An Irish High Court ruling may have a significant impact on one of the main mechanisms that global companies use to transfer personal data out of the European Economic Area (“EEA”). The Irish High Court ruled on 3 October 2017 that the Standard Contractual Clauses (“SCCs”) used by companies to transfer data from the EEA to US, also frequently referred to as “Model Contracts,” must be the subject of review by the Court of Justice of the European Union.
The SCCs are one of various data protection mechanisms approved by the European Commission. They are used to ensure safeguards are in place for the protection of personal data being transferred from within the EEA, to countries outside the EEA that do not provide adequate standards of data protection.
Justice Caroline Costello of the Commercial Division of the Irish High Court, stated that the Irish Data Protection Commissioner (DPC) presented “well founded” concerns that SCCs may be found to violate the European Charter of Fundamental Rights, and will refer certain questions to the CJEU.
The complaint was initially brought to the DPC by Max Schrems, an Austrian activist and privacy lawyer, in relation to Facebook’s transfer of data to the US. Mr Schrems has brought data privacy complaints against Facebook in the past, including the CJEU case that resulted in invalidation of the EU-US Safe Harbour mechanism.

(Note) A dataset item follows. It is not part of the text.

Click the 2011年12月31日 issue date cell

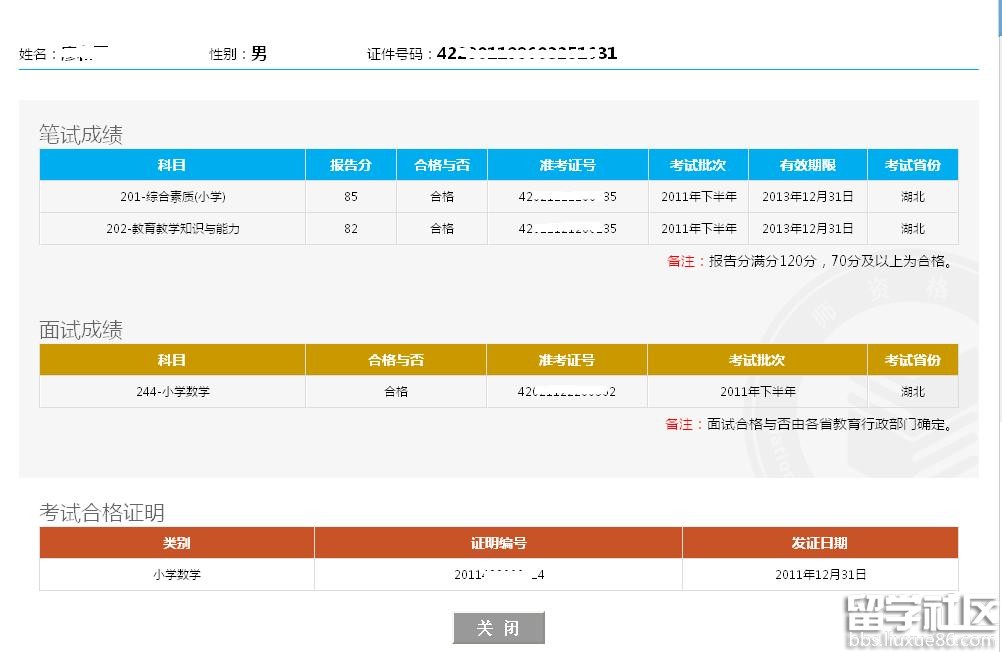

In this case, the matter considered by the Irish High Court was the scope of protection given to EU citizens’ data on its transferal to the US. Mr Schrems’ concern was with the transfer of EU citizens’ data to the US under Facebook’s operations, and whether adequate remedies would be provided for governmental access to data within the US. Mr Schrems argued that the SCCs do not provide rights of redress.
In bringing the case before the Irish High Court, the Irish DPC raised concerns that went beyond the initial complaint by Mr Schrems regarding redress under the SCCs to the validity of decisions by the European Commission to approve SCCs. Justice Costello mirrored the DPC’s focus by stating that the main matter for consideration was the validity of those European Commission decisions, and that this can only be resolved by a decision of the CJEU.
The case must now be heard by the CJEU, and Justice Costello has asked the parties to the case to propose questions for referral to the CJEU. It is likely that the CJEU’s ruling will not be issued until at least a year after the date of the referral from the Irish High Court.
The consequences of any decision by the CJEU could be far-reaching. The number of companies relying on SCCs increased significantly in the wake of the first Schrems ruling invalidating the Safe Harbour. If the SCCs are now found to be invalid, a very large number of businesses that transfer personal data to outside of the EEA could be affected, including transfers by EU companies to numerous countries around the world other than the United States. If the clauses are held to be invalid, that may lead to further scrutiny of alternative grounds for transfers, although transfers of personal data could likely continue under the US-EU Privacy Shield, Binding Corporate Rules, and the other bases allowed in the EU laws.